Well it's hard to generalize, and certainly every year of the Dead's career has gems to recommend it, but yes, Dave's Picks are usually better.
This following excerpt about Joe Smith was in a post in Dead Essays that I just happened to read tonight. Grateful Dead Guide: The Dead In The Studio, 1966 “In August ’66, [Tom] Donahue [of Autumn Records] urged his friend Joe Smith (promotional director at Warner Bros) to see the Dead at the Avalon (on Aug 19 or 20). The story was recounted in the book San Francisco Nights – Smith remembered: “They were playing this weekend at the Avalon and I was supposed to meet them late, after the gig… So there we were, walking up the steps of this startling place, and there were these kids lying around painting each other’s bodies, and all these lights and smells everywhere. Somebody wanted to dance with my wife. I told her, ‘Don’t come with me to meet the band. You must understand.’ The Grateful Dead: even the name was intimidating. What did it mean? No one knew.” Donahue: “Joe told me that night, ‘Tom, I don’t think Jack Warner will ever understand this. I don’t know if I understand it myself, but I really feel like they’re good.’ I told him, ‘You’ve got to sign them, because this is where it’s going.’” Smith: “I was talking to all of them. They always moved in a phalanx, and the ones I really remember were their managers, Rock Scully and Danny Rifkin. Those two were scammers from eight miles back. I could figure them out…the others were out in space somewhere. Garcia was the most visible, but he refused to speak for the group. Pigpen never said ten words, and Lesh was very nasty, constantly negative, because I was a record-company guy and he was a serious musician. We had this conversation about the right kind of equipment to record with, and I later found out that the stuff they wanted hadn’t been invented yet. Lesh felt they were selling out by not getting it… I told them I wanted them, that we were a good record company. That was before I found out that to them, every record company was square. They lived in terror of being ripped off.” Nonetheless, both sides were interested enough to get a contract discussion going, and just a month later, September 30, the contract with Warner Bros was settled. (Though the Dead themselves hesitated to sign it until December!) The recording sessions for their first album down in Los Angeles soon followed.”
Well, that's certainly a unique point of entry. Mark me down for Dave's Picks being better, but we're not exactly comparing like with like here. I'm still gathering my thoughts on Ready Or Not -- the 90s are not a period in which I spend much time, so I haven't heard these songs enough for many of them to be all that familiar, and in fact last night was the first time I ever even heard Easy Answers -- but I think what surprised me is how well these songs work as a group, even while seeming like something of a mish-mash. I have sort of a hard time conceiving of them as part of the Grateful Dead songbook, for some reason, but having them collected and presented in this manner is really helpful.
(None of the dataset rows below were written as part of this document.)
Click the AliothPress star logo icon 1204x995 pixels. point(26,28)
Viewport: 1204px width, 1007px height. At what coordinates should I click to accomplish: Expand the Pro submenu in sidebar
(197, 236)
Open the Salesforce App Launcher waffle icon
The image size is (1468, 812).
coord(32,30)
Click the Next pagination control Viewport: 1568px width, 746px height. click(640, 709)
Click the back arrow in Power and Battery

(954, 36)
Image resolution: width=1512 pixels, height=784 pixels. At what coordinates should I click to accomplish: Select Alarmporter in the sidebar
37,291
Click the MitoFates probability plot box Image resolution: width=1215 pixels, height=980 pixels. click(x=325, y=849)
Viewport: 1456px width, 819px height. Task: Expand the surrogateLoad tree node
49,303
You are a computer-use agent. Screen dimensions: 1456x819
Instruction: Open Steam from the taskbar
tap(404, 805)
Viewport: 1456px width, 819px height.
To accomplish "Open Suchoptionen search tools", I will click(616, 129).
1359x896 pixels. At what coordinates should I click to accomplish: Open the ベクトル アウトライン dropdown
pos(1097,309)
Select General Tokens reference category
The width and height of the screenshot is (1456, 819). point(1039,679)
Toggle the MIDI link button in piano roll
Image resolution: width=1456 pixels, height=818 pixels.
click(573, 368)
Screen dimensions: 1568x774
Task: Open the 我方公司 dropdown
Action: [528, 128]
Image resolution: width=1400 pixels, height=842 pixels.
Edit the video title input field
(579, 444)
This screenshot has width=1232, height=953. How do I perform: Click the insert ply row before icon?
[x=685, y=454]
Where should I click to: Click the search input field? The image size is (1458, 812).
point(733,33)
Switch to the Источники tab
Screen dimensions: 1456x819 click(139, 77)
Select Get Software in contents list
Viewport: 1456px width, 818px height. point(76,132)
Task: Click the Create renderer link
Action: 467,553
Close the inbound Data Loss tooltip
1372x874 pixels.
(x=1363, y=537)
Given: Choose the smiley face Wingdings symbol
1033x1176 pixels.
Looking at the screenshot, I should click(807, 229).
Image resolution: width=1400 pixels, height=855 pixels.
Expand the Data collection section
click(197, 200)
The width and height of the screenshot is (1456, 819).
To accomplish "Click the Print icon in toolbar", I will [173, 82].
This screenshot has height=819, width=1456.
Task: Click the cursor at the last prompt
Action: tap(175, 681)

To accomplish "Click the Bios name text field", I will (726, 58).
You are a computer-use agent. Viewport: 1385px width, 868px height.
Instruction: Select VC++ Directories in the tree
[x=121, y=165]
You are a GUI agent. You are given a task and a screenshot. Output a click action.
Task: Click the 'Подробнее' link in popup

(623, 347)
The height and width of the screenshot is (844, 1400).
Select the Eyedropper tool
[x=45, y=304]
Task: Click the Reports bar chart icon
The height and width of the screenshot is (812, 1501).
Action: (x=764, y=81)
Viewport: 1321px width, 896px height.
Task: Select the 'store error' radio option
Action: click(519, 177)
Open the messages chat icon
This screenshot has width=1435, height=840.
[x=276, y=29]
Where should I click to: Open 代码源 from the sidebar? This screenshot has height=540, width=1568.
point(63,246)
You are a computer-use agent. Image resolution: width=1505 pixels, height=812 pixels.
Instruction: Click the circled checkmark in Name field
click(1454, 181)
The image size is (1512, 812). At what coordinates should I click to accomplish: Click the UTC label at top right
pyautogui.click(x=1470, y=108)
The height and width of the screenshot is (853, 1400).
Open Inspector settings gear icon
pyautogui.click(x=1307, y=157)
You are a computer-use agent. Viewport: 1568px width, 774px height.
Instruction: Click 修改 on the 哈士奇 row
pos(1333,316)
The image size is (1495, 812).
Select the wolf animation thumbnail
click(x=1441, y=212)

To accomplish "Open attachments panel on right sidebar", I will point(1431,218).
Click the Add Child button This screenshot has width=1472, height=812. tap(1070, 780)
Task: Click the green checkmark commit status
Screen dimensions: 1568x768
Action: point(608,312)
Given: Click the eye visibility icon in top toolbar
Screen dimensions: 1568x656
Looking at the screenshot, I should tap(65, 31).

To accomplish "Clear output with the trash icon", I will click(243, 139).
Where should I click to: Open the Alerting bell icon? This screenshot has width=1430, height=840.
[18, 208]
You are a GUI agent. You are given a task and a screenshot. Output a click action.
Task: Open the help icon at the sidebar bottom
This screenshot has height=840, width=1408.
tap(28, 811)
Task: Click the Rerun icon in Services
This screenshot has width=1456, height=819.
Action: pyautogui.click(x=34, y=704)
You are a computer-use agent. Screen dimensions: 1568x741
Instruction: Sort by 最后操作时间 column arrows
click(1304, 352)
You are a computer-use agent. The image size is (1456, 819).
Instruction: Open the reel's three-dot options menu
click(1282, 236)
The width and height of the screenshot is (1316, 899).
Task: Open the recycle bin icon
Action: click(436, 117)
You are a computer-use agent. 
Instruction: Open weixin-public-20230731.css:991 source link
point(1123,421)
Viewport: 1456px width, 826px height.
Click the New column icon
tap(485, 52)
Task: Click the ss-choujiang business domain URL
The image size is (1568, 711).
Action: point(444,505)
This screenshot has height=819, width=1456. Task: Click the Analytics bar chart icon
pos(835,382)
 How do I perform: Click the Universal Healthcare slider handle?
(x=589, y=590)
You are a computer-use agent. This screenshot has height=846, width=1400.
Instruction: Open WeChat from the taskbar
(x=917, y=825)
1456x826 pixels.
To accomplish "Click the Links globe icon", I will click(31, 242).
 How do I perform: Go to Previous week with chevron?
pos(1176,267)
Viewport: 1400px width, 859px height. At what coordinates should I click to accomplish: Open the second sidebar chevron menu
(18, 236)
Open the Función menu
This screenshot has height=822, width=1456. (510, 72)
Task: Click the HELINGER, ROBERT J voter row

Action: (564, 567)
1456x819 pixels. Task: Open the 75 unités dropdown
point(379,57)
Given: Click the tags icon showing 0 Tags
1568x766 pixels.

I suspect you will fully become “one of us” once you start delving into the Dave’s Picks. Even the lesser picks from Dave are usually pretty good on some level.
Ready or Not may be the worst Dead live album ever released. Expect the Dave's Picks to be very different from that, no matter what he picks!
the picks by dick and dave are better because they are prime dead usually iconic shows within the dead trading circles
Dave’s Picks are better, yes, but I quite enjoyed Ready or Not. Good luck finding hard copies of DaP's! Luckily I had a mate at work who's a Deadhead and he had them all on CD so I borrowed and ripped. I've only been a subscriber for the last two years.
The "song" part may be tightest in Estimated's early months, but I think in late '77-78 is when the jams got great. In May '77 it's still pretty brisk (the middle solo's only 20 seconds or so!) but by November '77 Jerry's traveling to hypno-realm in the jams. '78 might be the song's peak year.